This exercise calls for every record to be returned exactly, with pictures removed.

▸ Recorded information
Start of Block
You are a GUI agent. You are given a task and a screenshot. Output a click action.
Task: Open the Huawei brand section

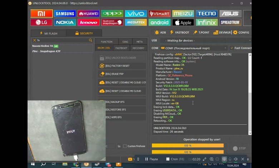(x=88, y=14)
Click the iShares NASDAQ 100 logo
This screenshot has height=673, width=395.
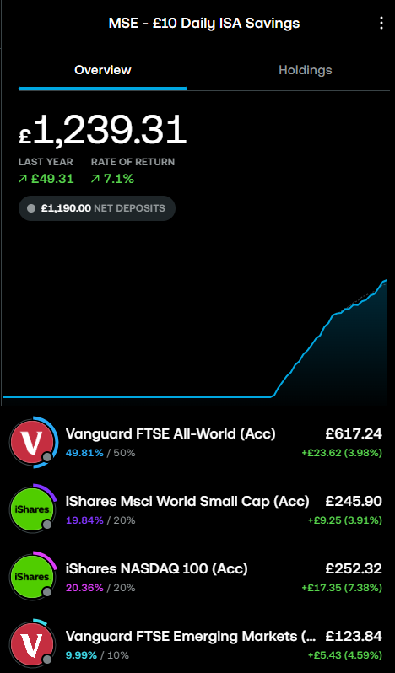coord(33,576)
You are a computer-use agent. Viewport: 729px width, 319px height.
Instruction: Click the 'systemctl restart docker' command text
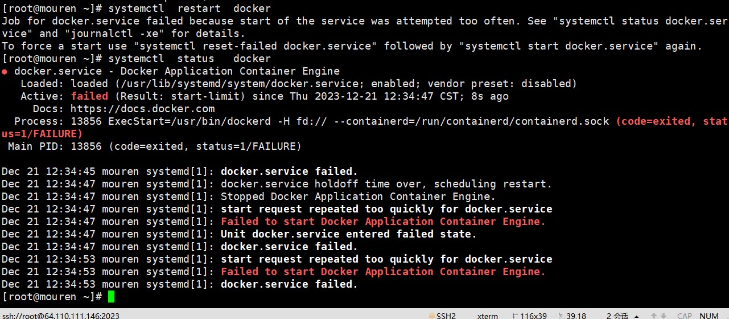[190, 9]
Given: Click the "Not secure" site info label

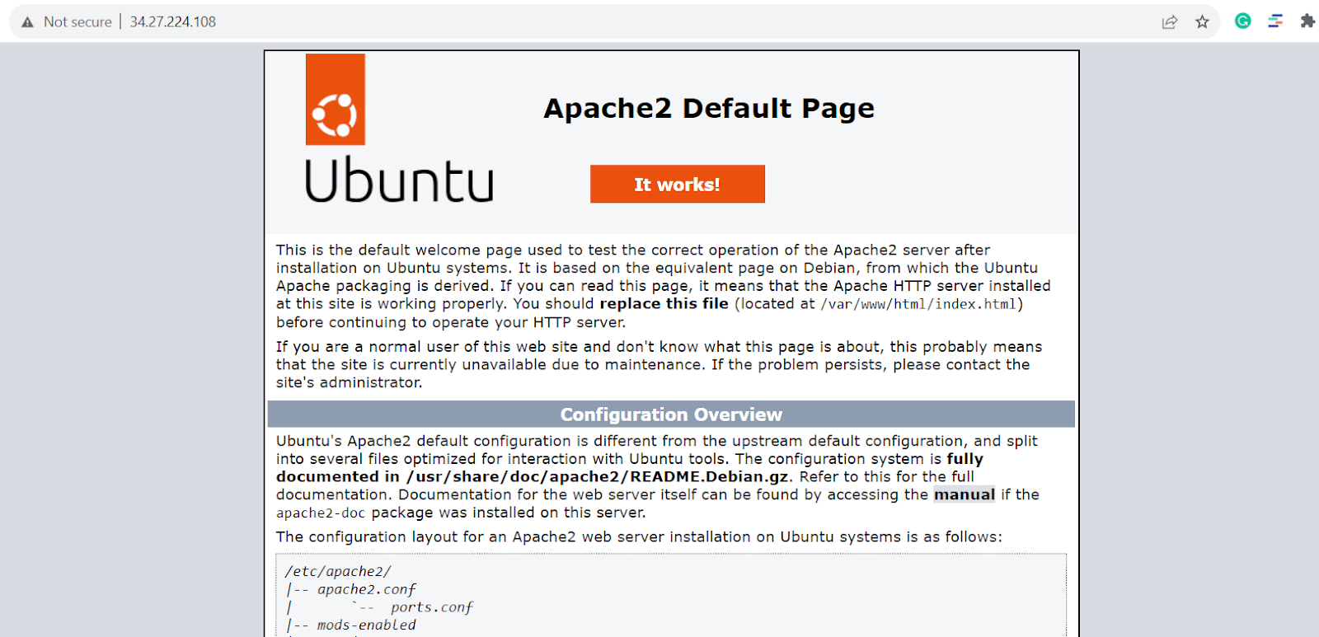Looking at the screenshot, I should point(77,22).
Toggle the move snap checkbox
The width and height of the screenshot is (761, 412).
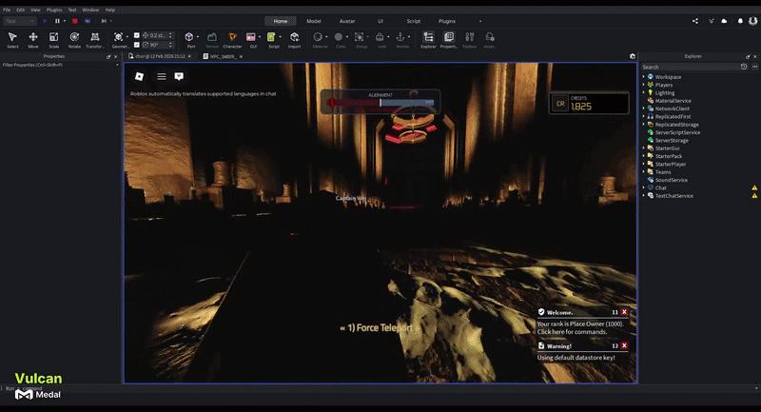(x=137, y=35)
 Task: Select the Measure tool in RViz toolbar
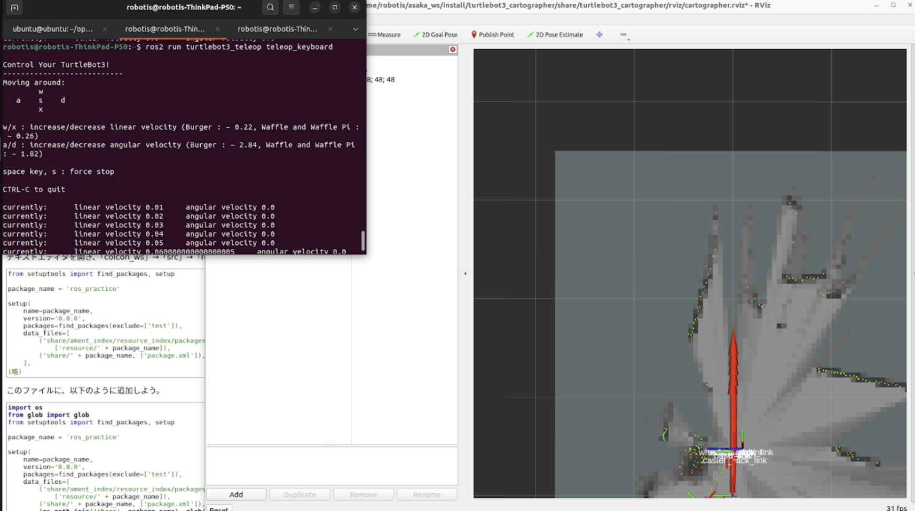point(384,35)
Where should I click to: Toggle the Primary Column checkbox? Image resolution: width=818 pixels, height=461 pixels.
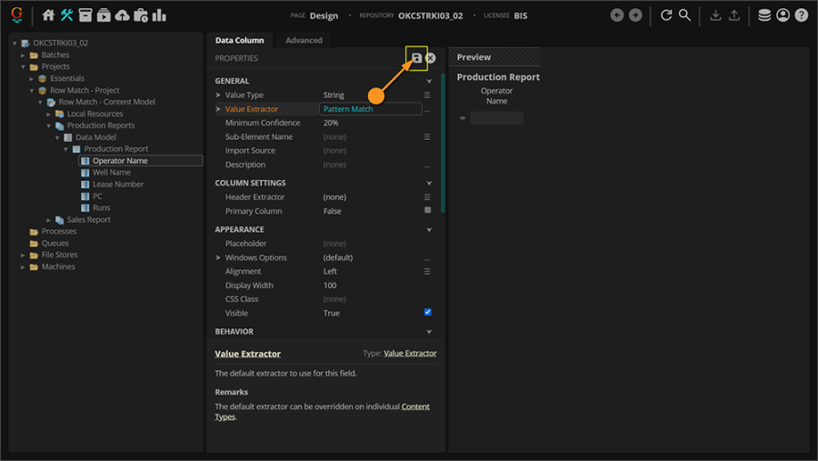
End of Block
▸ Reply to the task
You are a GUI agent. You are given a task and a screenshot. Output a click action.
Task: Open the Huawei brand section

(x=88, y=14)
Click the iShares NASDAQ 100 logo
This screenshot has height=673, width=395.
coord(33,576)
You are a computer-use agent. Viewport: 729px width, 319px height.
Instruction: Click the 'systemctl restart docker' command text
[190, 9]
Given: Click the "Not secure" site info label

Looking at the screenshot, I should point(77,22).
Toggle the move snap checkbox
The width and height of the screenshot is (761, 412).
(x=137, y=35)
 Task: Select the Measure tool in RViz toolbar
point(384,35)
Where should I click to: Toggle the Primary Column checkbox? Image resolution: width=818 pixels, height=461 pixels.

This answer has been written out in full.